▶ _SUPPLIED INFORMATION_
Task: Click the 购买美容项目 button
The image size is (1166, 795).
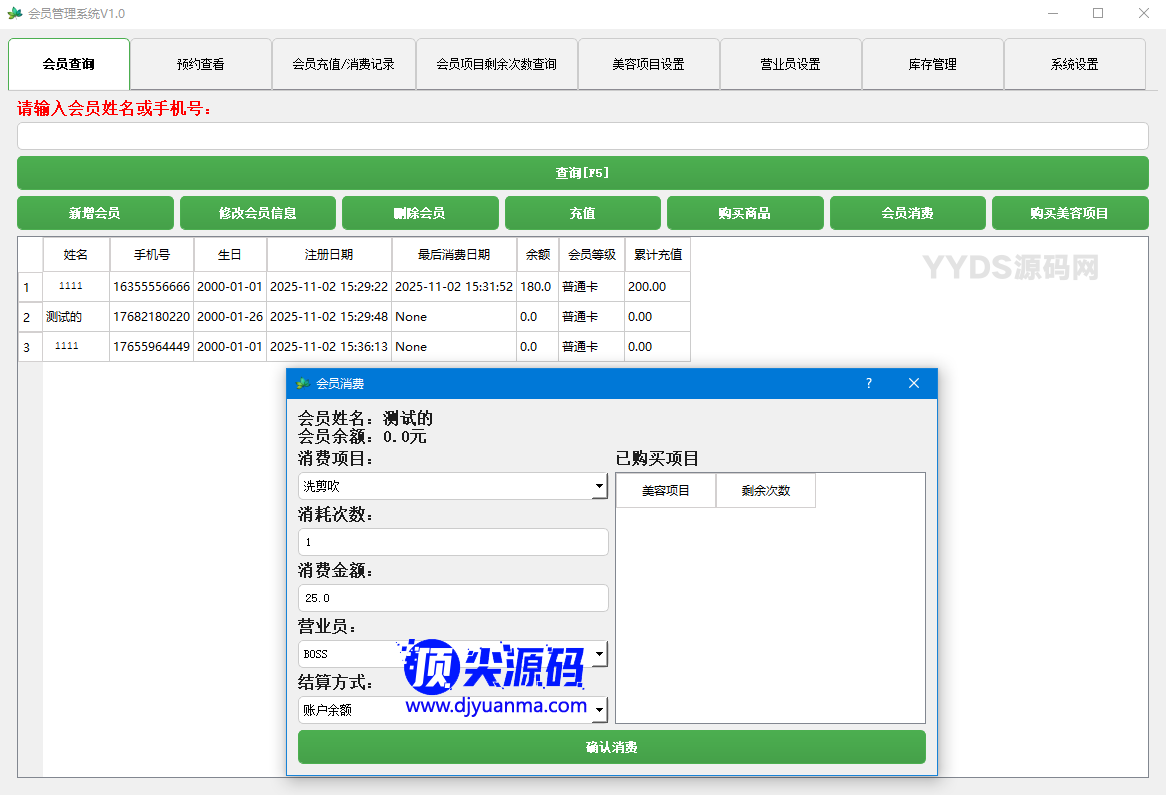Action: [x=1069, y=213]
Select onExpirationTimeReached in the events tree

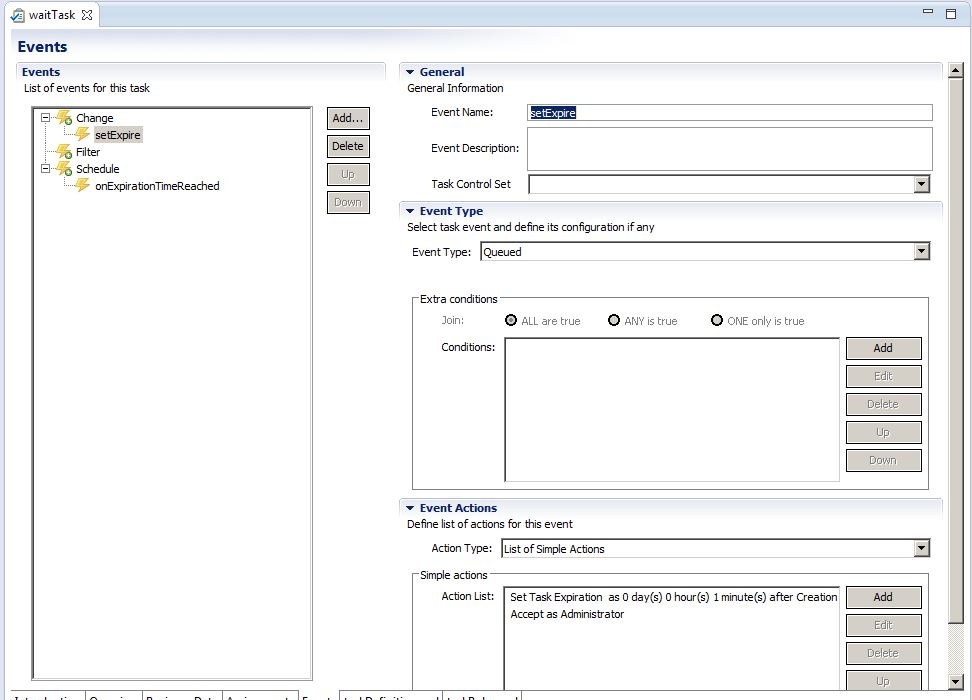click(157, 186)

▶ _THE TASK_
Set the listing down exactly, without its pictures.

▶ _TASK RESPONSE_
Task: Click the 购买美容项目 button
The image size is (1166, 795).
Action: [x=1069, y=213]
Select onExpirationTimeReached in the events tree

click(157, 186)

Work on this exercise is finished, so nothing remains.